And then the thug already in the kitchen was on him, catching him with a right to the shoulder that knocked his aim off, sending a round shattering through the window. Xander blocked a left hook on his right elbow before jamming the butt of his shotgun into his opponent’s gut.
The man grunted, stepped back, and grabbed a chair, swinging it at Xander. Xander dropped to his knees, the makeshift weapon battering the air above, and pulled up his shotgun, finger tugging on the trigger. The blast took his attacker off his feet and splattered his remains against the far wall, blood, bone, and guts dripping down it.
* * *
By the time Faith was half-way down the stairs, the entrance hall it was already swarming with a trio of gigantic machete-wielding blacks with more coming in behind. “Ah hell!” Faith cursed. Somehow she guessed she wouldn’t be getting the guns to Tara and Ken any time soon.
Leaping over the stair railing, she landed in a crouch before the first intruder.
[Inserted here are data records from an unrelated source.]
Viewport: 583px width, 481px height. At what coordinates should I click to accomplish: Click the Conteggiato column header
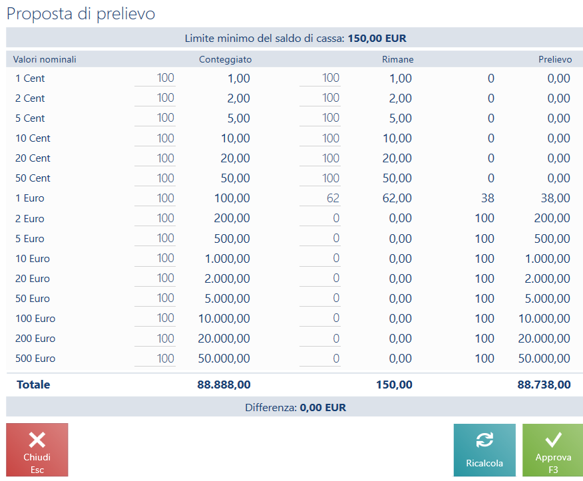coord(225,60)
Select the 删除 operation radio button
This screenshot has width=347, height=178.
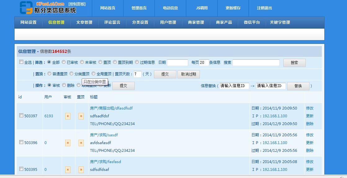point(64,85)
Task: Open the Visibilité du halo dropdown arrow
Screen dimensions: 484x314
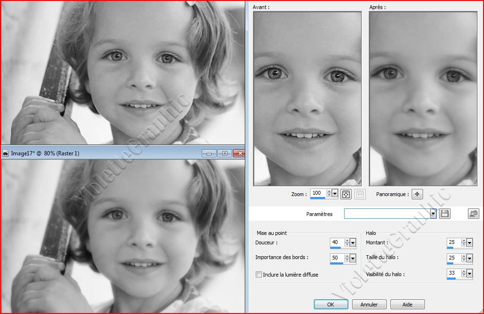Action: pyautogui.click(x=469, y=274)
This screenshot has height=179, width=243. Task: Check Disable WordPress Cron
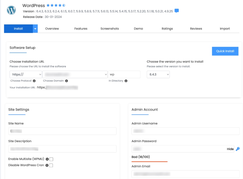[x=51, y=165]
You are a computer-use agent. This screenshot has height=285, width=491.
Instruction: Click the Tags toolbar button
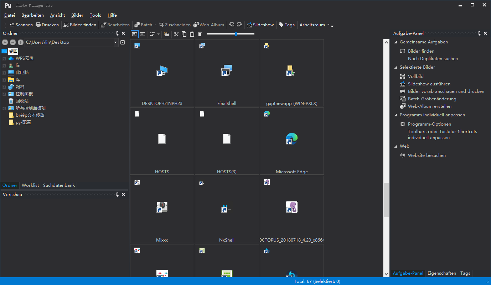286,25
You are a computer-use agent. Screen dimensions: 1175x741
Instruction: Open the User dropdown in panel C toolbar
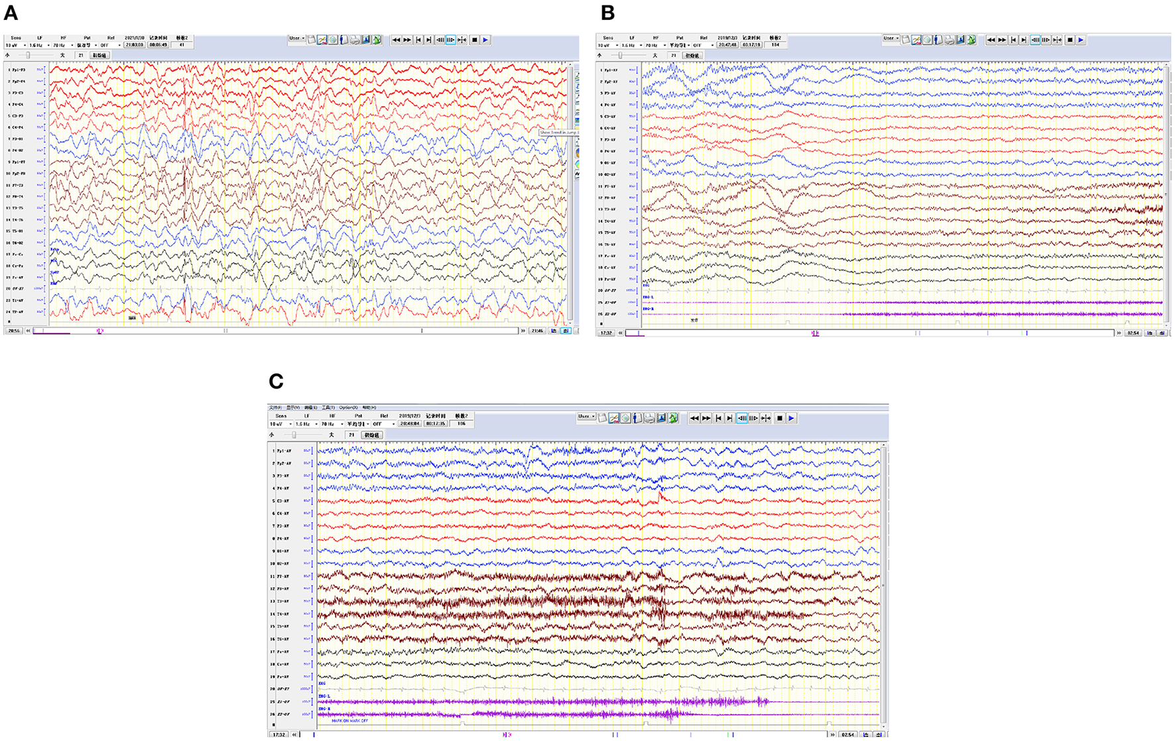(x=586, y=417)
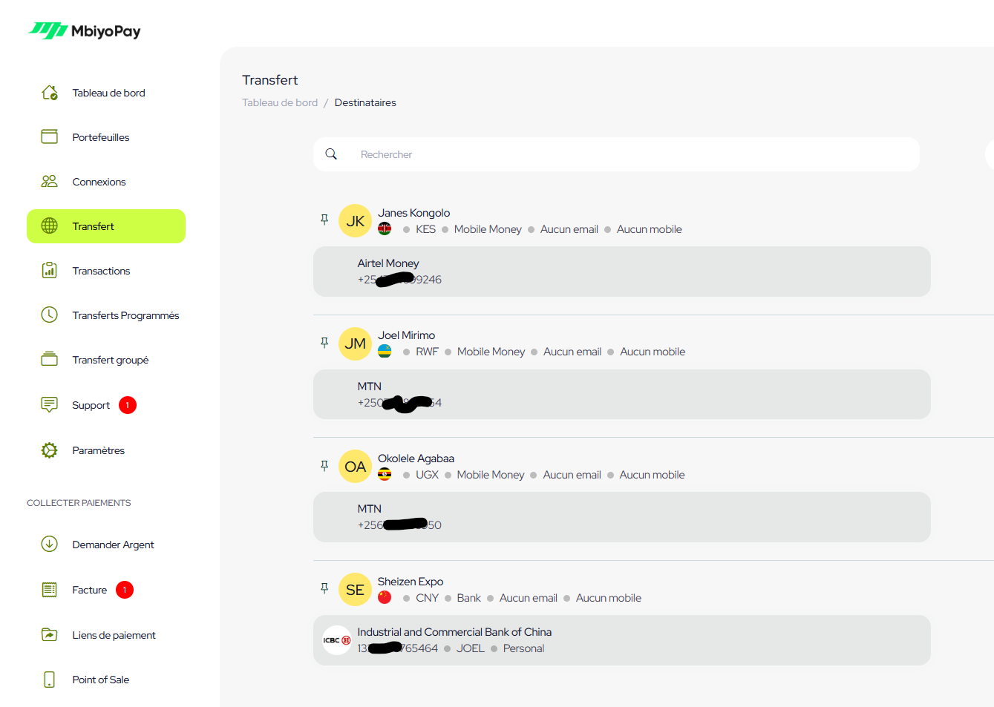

Her trigger finger was a blur as she emptied round after round into them, gunsmoke scratching her throat and her ears pounding to their deafening retort.
She dropped five before the last two of them reached her, two bellowing, roided-up musclemen. Faith ducked one way and then the other, writhing and wriggling inside and out of the pair’s flashing cleavers.
A side-thrust kick to her left doubled up one of the thugs into a nose-breaking elbow, blood fountaining out onto the faded carpet. The other grabbed her hair and shoved her face-first at the stairs railing. Faith leapt into the air, hitting the wood banister feet-first as she prepared to spring-board off it.
“Fucccck!” Faith screamed as the rotten wood shattered, sending her sailing through to crash down onto the unforgiving stone stairs.
Head ringing, she rolled up into a crouch in time to see the two thugs charging her, one through the stairwell gap, the other running around to the front of the stairs. Faith leapt up over the man’s flashing knife before kicking him full in the face upon her descent.
Teeth flew out of the hood’s mouth as he flew backwards and crashed into the wall before sliding soundlessly to the ground. “Whoa!” Faith dropped into a squat under the last thug’s violently swinging arm before hooking her arm around the man’s nearest leg, standing, leaning to her left and releasing her grip. The man sailed over her head and landed headfirst on the third step up, the man’s skull shattering like an egg-shell.
And then it was deathly quiet, a hell of a contrast from the chaotic loudness of just a few seconds ago. The smell of blood made Faith’s stomach curdle, the enclosed rooms smelt like a slaughterhouse. Heart hammering, Faith rushed through into the lounge. “Is Hec okay?”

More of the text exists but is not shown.